After the landing of the Allied Forces on D-Day, things grew worse under the German occupiers. During the Dutch famine over the winter of 1944, brutality increased and the Nazis confiscated the Dutch people's limited supply of food and fuel for themselves. Without heat in their homes, or food to eat, people in the Netherlands starved and froze to death in the streets, their dead bodies stacked one on top of another. Suffering from starvation, Ms. Hepburn developed numerous health problems associated with malnutrition and the impact of those times would shape her life and values.
After the war, she and her mother moved to London, England where she studied ballet, worked as a model, and, in 1951 began acting in films. After being chosen to play the lead character in the Broadway play, Gigi, and after a successful run in New York, Ms. Hepburn was offered a starring role in the Hollywood motion picture, Roman Holiday. For her performance, she won the Academy Award for Best Actress and over her illustrious career she would be nominated best actress four more times.
One of Hollywood's most popular box-office attractions, Audrey Hepburn co-starred with major actors such as Fred Astaire, Humphrey Bogart, Gary Cooper, Cary Grant, Rex Harrison, Peter O'Toole, Gregory Peck, and Sean Connery.

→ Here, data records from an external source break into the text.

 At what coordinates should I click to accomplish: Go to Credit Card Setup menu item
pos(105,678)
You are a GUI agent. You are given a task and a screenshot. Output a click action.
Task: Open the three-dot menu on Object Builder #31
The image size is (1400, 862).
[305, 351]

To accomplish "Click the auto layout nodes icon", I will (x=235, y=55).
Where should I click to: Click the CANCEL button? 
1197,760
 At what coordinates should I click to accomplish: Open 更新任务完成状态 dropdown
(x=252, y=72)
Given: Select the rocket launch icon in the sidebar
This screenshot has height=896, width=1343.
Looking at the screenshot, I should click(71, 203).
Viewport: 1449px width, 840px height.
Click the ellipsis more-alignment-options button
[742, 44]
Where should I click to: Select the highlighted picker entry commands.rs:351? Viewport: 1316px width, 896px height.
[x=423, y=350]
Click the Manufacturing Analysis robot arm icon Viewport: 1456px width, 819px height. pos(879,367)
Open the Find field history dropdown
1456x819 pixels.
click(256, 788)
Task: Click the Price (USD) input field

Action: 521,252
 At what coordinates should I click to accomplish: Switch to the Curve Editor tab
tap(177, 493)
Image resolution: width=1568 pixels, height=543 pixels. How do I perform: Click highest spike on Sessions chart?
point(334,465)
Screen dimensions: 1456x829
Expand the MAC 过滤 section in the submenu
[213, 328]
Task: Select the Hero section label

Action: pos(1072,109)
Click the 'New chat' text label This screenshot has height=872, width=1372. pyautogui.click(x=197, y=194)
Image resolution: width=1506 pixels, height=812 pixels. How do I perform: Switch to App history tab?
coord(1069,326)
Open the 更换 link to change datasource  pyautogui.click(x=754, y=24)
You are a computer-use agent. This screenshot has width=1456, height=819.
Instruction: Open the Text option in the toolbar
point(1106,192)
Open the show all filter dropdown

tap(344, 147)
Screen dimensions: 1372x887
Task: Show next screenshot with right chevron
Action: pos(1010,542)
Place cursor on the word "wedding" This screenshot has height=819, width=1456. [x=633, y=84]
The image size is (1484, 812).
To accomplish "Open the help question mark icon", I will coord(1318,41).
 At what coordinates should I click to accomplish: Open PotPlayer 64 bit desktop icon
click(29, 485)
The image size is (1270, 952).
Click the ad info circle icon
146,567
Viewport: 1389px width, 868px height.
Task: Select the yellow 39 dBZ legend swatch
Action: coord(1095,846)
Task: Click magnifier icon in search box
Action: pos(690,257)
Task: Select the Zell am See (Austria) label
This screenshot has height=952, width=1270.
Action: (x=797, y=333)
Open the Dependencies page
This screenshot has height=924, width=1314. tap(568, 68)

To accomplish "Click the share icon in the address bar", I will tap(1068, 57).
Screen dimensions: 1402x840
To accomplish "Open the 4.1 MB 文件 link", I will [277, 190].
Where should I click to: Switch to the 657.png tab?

From 1967 onward, after fifteen highly successful years in film, Ms. Hepburn only acted occasionally, her last role filmed in 1988 just before she was appointed as a special ambassador to the United Nations Children's Fund . Grateful for her own good fortune after being a victim of Nazi atrocities as a child, Audrey Hepburn dedicated herself for the remainder of her life to helping impoverished children in the world's poorest nations.
In 1992, President George Bush Sr. presented her with the Presidential Medal of Freedom in recognition of her work with UNICEF. The Academy of Motion Picture Arts and Sciences, posthumously awarded her The Jean Hersholt Humanitarian Award for her contribution to humanity.
Audrey Hepburn has a Star on the Hollywood Walk of Fame at 1652 Vine Street.
Audrey Hepburn died of colon cancer on January 20, 1993, in Tolchenaz[?], Vaud[?], Switzerland and was interred there.